**HOW TO COMPLETE THIS TASK:** Please list every part of the body named in the post about recovering from surgery below.

**GIVEN TEXT:**
= = = = = = =

It’s been a minute as they say nowadays, and I’ve skipped even journaling for several months let alone this, so no idea how or where to begin , unless I leave beginnings and endings alone and start with the now.
In the now, I am at home, a tad too well fed due to the kindness of friends and family sending us food as I recover from a major surgery. Day 5 draws to an end, and I am feeling better, though still uncertain and unfamiliar with this new configuration of me.
My vocal cords feel strained, unable to produce the sounds I’m used to producing. I tried singing along a bit to an old Lata number but couldn’t emit the higher notes required. I sure hope that’s temporary.
The incision scar on my neck feels like a thick cord under my skin, though the surgeon did an impeccable job of sewing me up after removing my thyroid gland. Once it heals, I am assured it will be unnoticeable, a necklace scar. I have some nice new scarves and necklaces to look forward to acquiring as future accessories, but to be very honest they could never compensate. I feel like I’ve lost a very dear lifelong friend, and no one seemed to understand that I felt an isolating sense of deep grief as I came to terms with my diagnosis.

= = = = = = =

**LISTED RECORDS:**
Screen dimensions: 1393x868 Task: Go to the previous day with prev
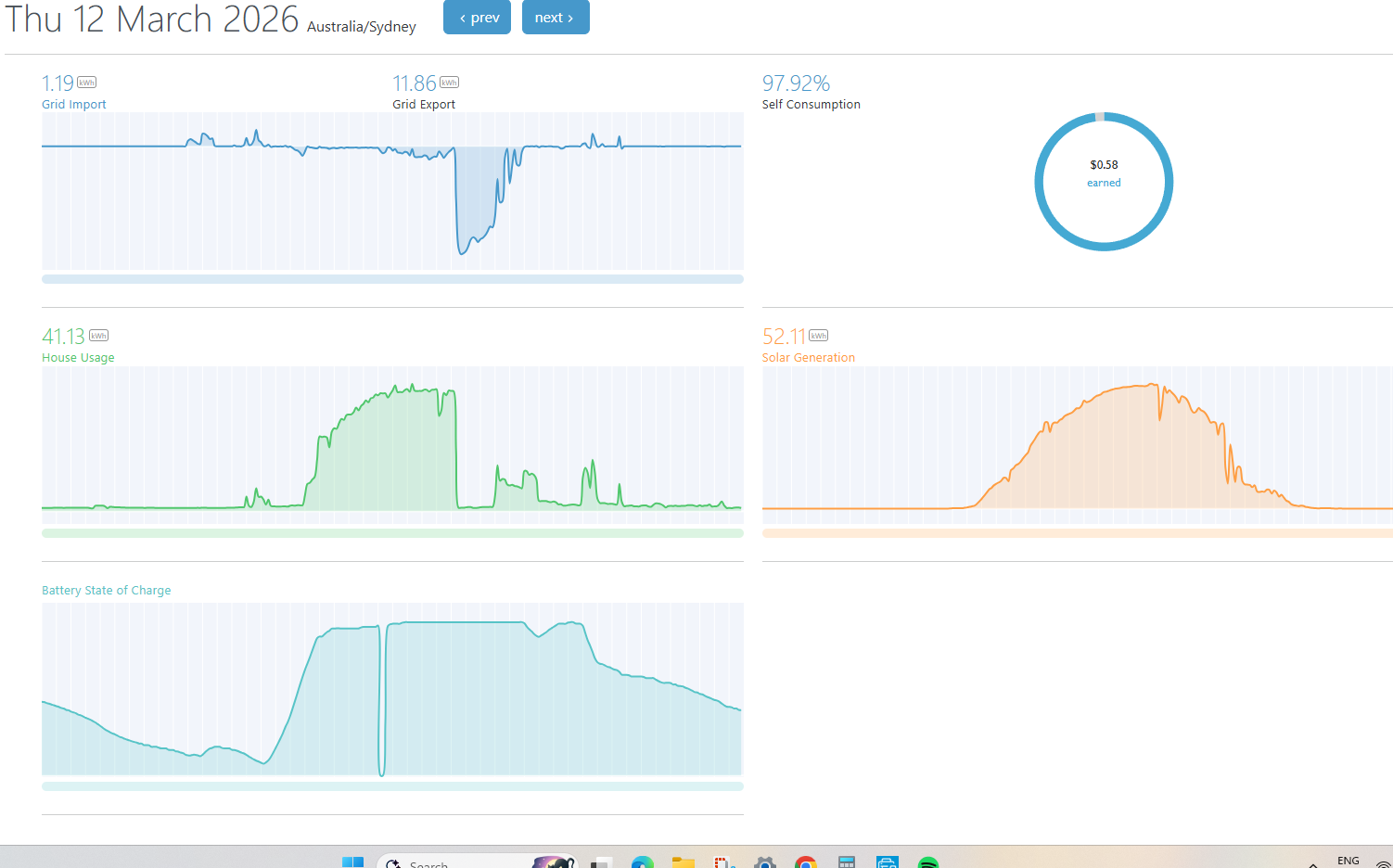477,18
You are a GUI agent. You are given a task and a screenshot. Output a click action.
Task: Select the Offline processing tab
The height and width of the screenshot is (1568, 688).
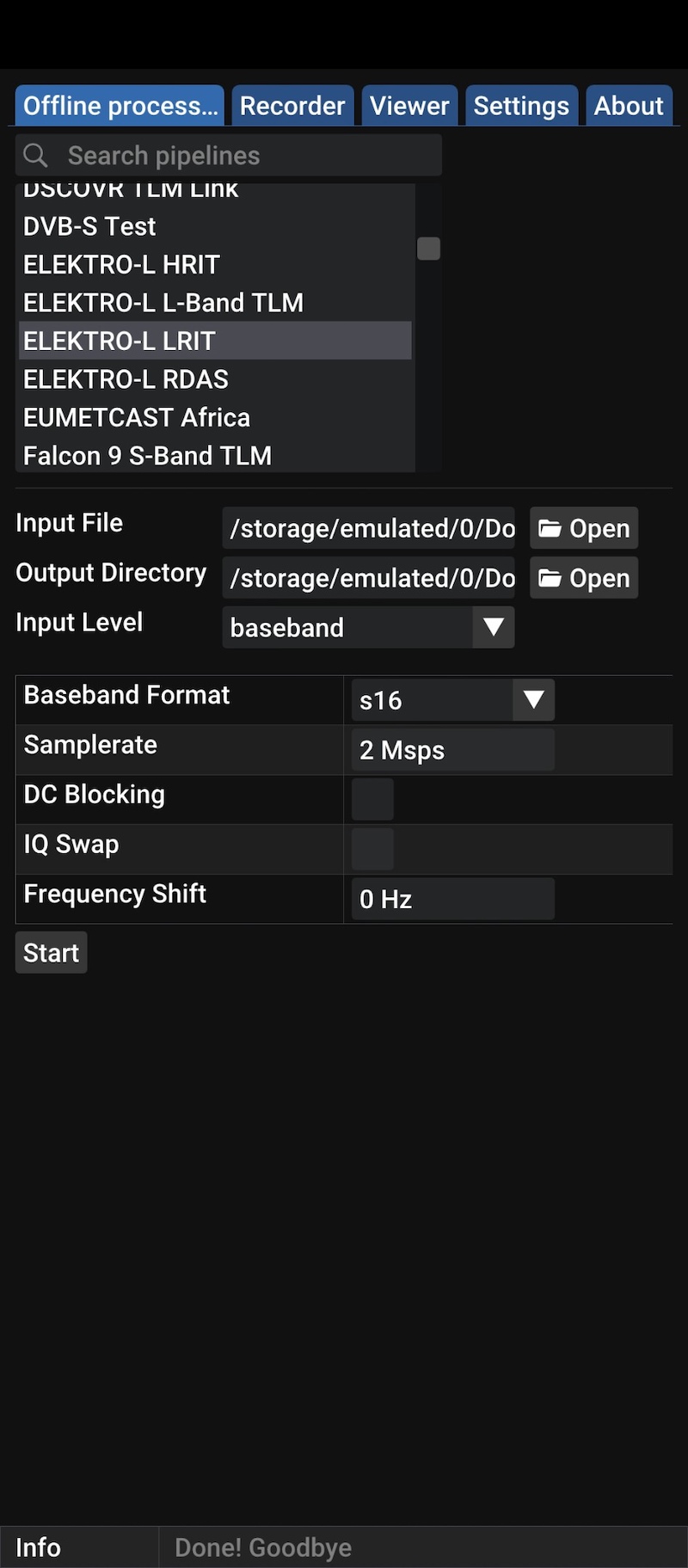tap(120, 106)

= = = = = = =

**EXERCISE SOLUTION:** vocal cords, neck, skin, thyroid gland